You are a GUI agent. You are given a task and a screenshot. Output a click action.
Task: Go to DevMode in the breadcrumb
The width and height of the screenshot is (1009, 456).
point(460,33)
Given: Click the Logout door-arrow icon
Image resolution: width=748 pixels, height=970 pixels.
──────
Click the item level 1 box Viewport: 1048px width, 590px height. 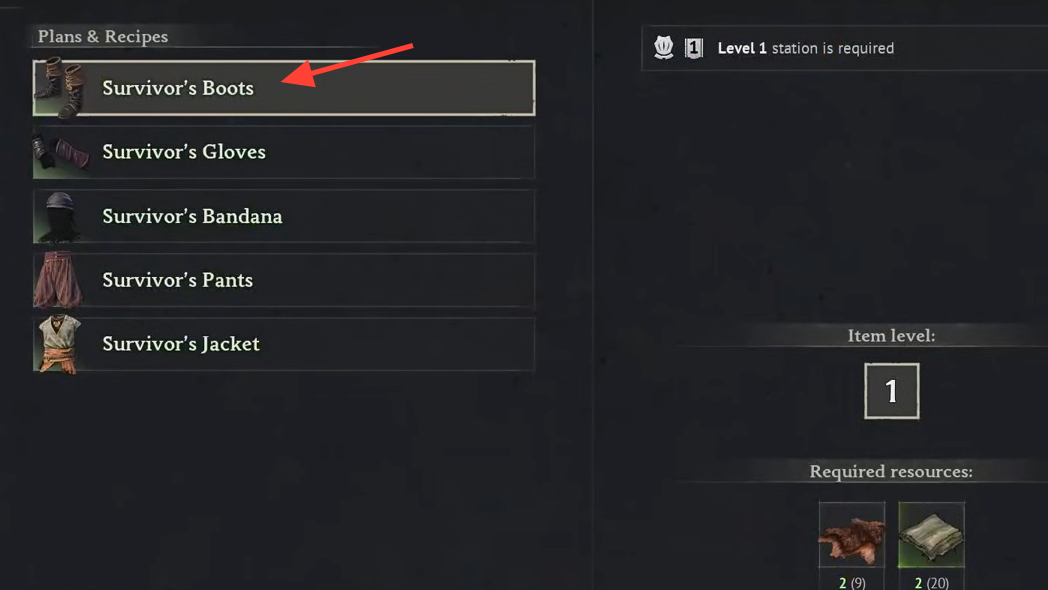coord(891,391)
──────
[What is required] Return only the part of the records above that opens with the line containing "You are a GUI" and closes with the line containing "Image resolution: width=748", ends included.

[Reply to the exercise]
You are a GUI agent. You are given a task and a screenshot. Output a click action.
Task: Go to DevMode in the breadcrumb
The width and height of the screenshot is (1009, 456).
point(460,33)
Given: Click the Logout door-arrow icon
Image resolution: width=748 pixels, height=970 pixels.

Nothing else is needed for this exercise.